» **Instruction**
Convert the lines from the one containing "Given: Click minus" through the end of the items, inclusive, into a JSON list of strings with one string per line and no blank lines. Leave the pictures out of the answer.

— START Exercise data —

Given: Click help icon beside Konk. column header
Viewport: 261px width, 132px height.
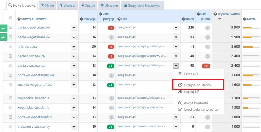Looking at the screenshot, I should click(x=245, y=19).
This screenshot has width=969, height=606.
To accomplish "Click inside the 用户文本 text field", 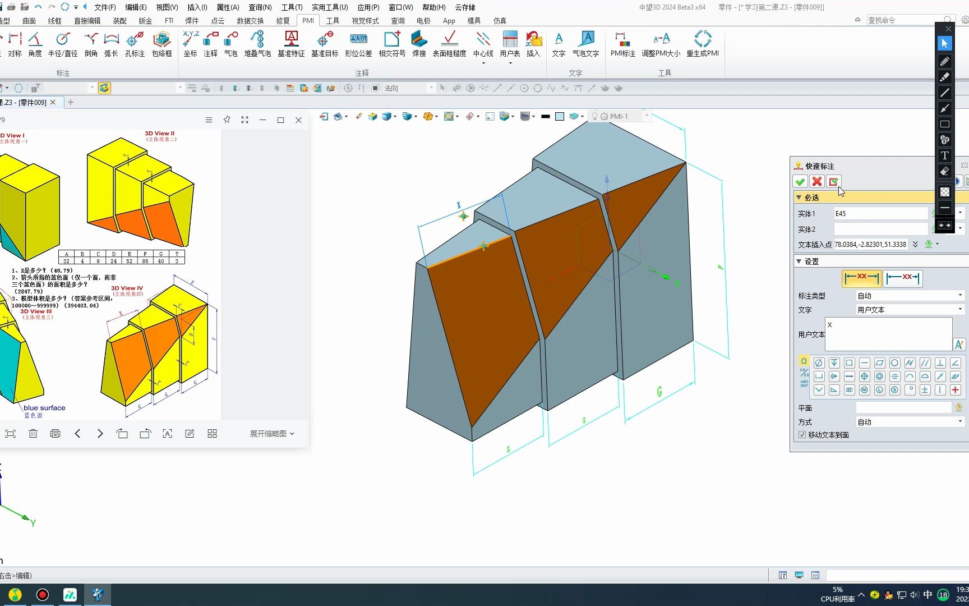I will [x=888, y=334].

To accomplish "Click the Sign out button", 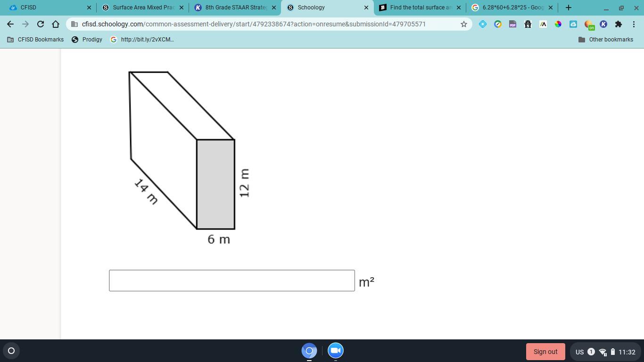I will 545,351.
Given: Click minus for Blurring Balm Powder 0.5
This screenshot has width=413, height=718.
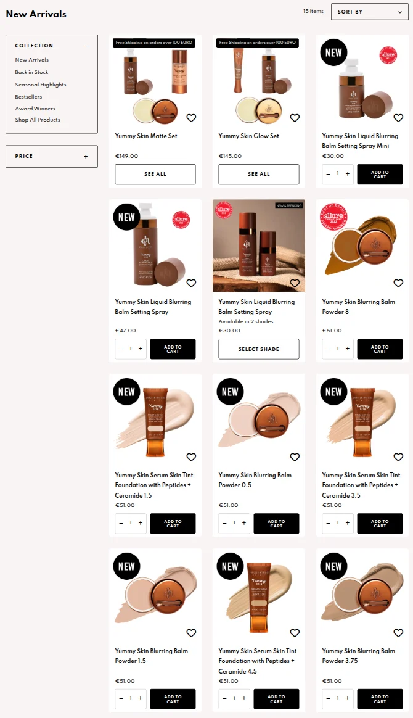Looking at the screenshot, I should pyautogui.click(x=224, y=523).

— END Exercise data —

» **Answer for this exercise**
[
  "Given: Click minus for Blurring Balm Powder 0.5",
  "This screenshot has width=413, height=718.",
  "Looking at the screenshot, I should pyautogui.click(x=224, y=523)."
]